Erkeklerde de yine dramatik sayılabilecek bir final var. 2004'te bu turnuvada finalde karşılaşan ve bu karşılaşmadan 6 ay önce Avusturalya'daki 2. Grand Slam'iyle Andy'yi yerinden eden Roger mutlak favori. Bir ilginç tesadüf de Bu turnuvayı Federer'in kazanması halinde yeniden ATP sıralamasında (çünkü kalplerde hep 1 numaraydı) zirveye çıkacak olması. Roger finale güle oynaya geldi. Kaybettiği tek set Kohlschreiber'a idi o da zaten kuzey komşusu diye haybeden verdi. Çok rahat ekselansları kortta adeta moonwalk yapıyor. Roddick için ise mutluyum. Hiçbir zaman sevmedim ama her zaman takdir ettim. Asla bir Safin, Hewitt ya da Ferrero olmadı. Hep Top 10 hatta hatta Top 5 olarak sürdürdü kariyerini ve uzun solukta bu gerçekten kolay değil. Yine de Roger'ın 3 sette alacağından şüphem yok. Kral abuk subuk istatistiklerini inanılmaza taşıdı zaten, heralde şimdiki hedefi imkansıza taşımak. Arka arkaya 6. GS finalinde izleyeceğiz yarın.

1 yorum:

  1. Vay be.Amma berbat tahminler yapmışsın:)
    Maç başında konuştuğumuzda söylemiştim Serena'nın kazanacağını,Safina maçı biraz yanıltıcı oldu elbette.Lena ile Venus oynasaydı bence kazanan Lena olacaktı.Williams'ların maçında ilginç bir şekilde hep underdoglar kazanıyor.Maça 10 dakika gecikmem hatırı sayılır bir paraya maloldu bana:)
    Zaten muhteşem bazı sayılar dışında pek zevkli bir final değildi bayanlar finali.
    Federer-Roddick finali ise geçen seneki Wimbledon finali kadar kaliteli değildi ama müthiş heyecanlıydı.Roddick'in hiç bu kadar üst düzey tenis oynadığını görmemiştim,tek kelimeyle mükemmeldi.Ona evliliğin yaradığını okumuştum ama cidden yaramış.İlk dikkat çeken özelliği belirgin bir şekilde vermiş olduğu kilolardı ki bu onu kortta çok daha aktif hale getirmiş.Toplara yetişme konusunda Nadal inadı göstermesi ve çok şık vuruşlar yapması beni ekran karşısında heyecanlandırdı.Backhandi müthiş gelişmiş,özellikle backhand paralelleri harikaydı. Mental anlamda da çok başarılıydı,4.sette ayağa kalkışı takdire şayandı.Federer'e karşı her zamankinden farklı olarak mağlubiyeti kabullenmemesi ve elinden geleni yapmasıyla benim gönlümü bir kez daha kazandı.Stefanski gerçekten A-Rod'a çok şey katmış,umarım uzun yıllar çalışırlar beraber.Roddick'i sevmiyor olmana şaşırdım açıkçası çünkü kortların gördüğü en sempatik adamlardandır.Maç içinde ve maç sonunda konuşmaları çok eğlencelidir ama dünkü hali içimi burktu.Bir daha bu kadar yaklaşabilecek mi bilmiyorum ama benim gibi bir Federer fanı bile bu kadar üzüldüyse eminim herkeste büyük bir burukluk yaratmıştır.
    Cnn Türk'e teşekkürler bu yayını yaptıkları için ama Cahit Yavuz yetmedi mi artık sence de?

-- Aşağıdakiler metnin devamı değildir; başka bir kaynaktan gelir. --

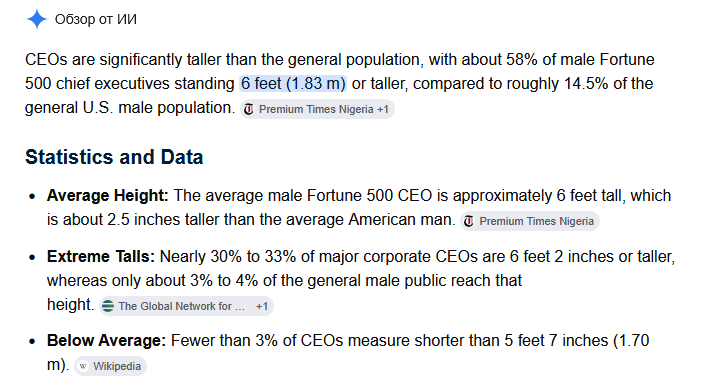This screenshot has width=701, height=390.
Task: Click the bold "Below Average:" label
Action: (106, 340)
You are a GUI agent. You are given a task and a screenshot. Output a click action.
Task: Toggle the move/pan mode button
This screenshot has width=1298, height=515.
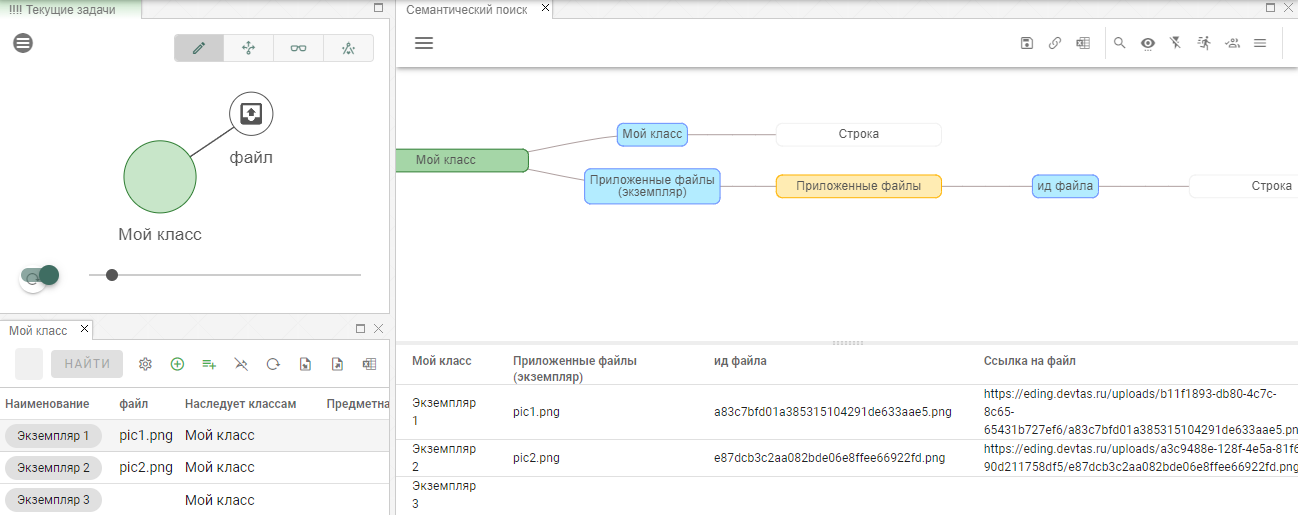click(x=248, y=48)
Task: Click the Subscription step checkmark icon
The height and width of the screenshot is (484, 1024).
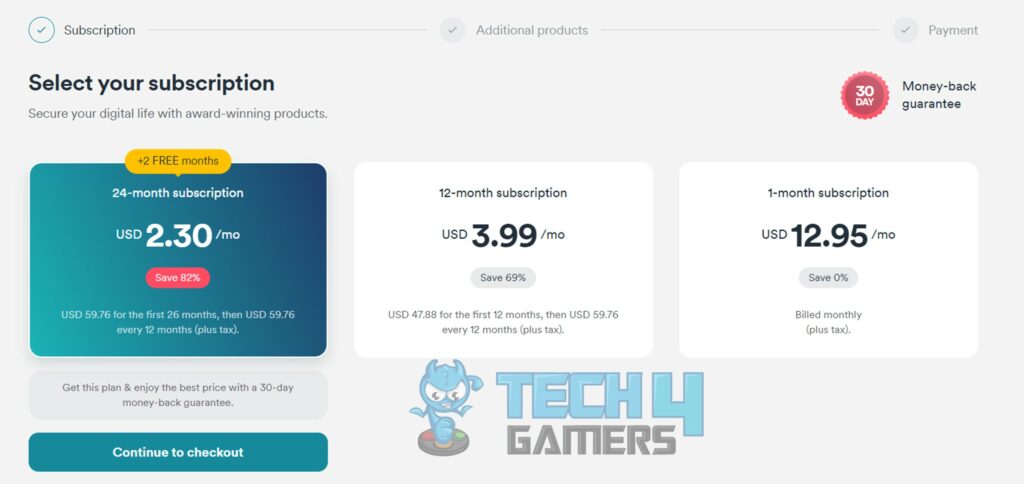Action: click(41, 30)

Yok mu yani başka bir tane yorumcu,adam her sene çıldırtıyor.Tabi bunların hiçbiri o maç sonundaki rezil simultane çeviriyi yapan kadına olan nefretimi saklamama yetmiyor.Bari sus da adam sansınlar demiş atalarımız,Fransız Açık ne be kadın? Roddick bişeler söylüyor, kameralar Pete Sampras'a dönüyor ve o dahil herkes gülüyor.Biz doğal olarak ne dediğini merak ediyoruz,tabi hatun kişiden ses seda yok.Çılgın bir maç diyip duruyor sadece.Federer "Ben de geçen sene senin yerindeydim." dediğinde Roddick "Ama sen daha önce 5 kez kazandın" diyor ama hatun kişiden yine ses yok.Bunları nerden mi biliyorum çünkü maç sonu nette maç sonu demeçlerini aramak zorunda kaldığım için okudum hepsini.Bu rezillik sana yeter Cnn Türk.Kaan Kural'ın NBA maçlarında maç aralarında yaptığı çeviriler bunun yanında şaheser gibiydi.

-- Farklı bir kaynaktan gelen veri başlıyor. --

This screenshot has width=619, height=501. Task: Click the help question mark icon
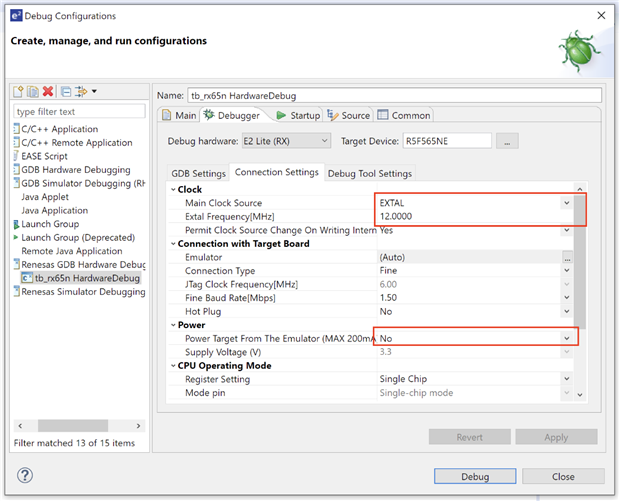[26, 476]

    Ve son olarak Ekselansları...Final performansıyla beni hayal kırıklığına uğratsada winner olamk böyle bir şey dedirtti.Sadece 1 kez servis kırarak 15. GS şampiyonluğuna ulaştı ve efsanelerin önünde kupayı kaldırdı."Yaşayan efsane" klişesinin bu hayattaki karşılığıdır Roger ve hakettiği 1 numaraya döndü.Tebrikler Kral, işte şimdi hakettiğin yerdesin.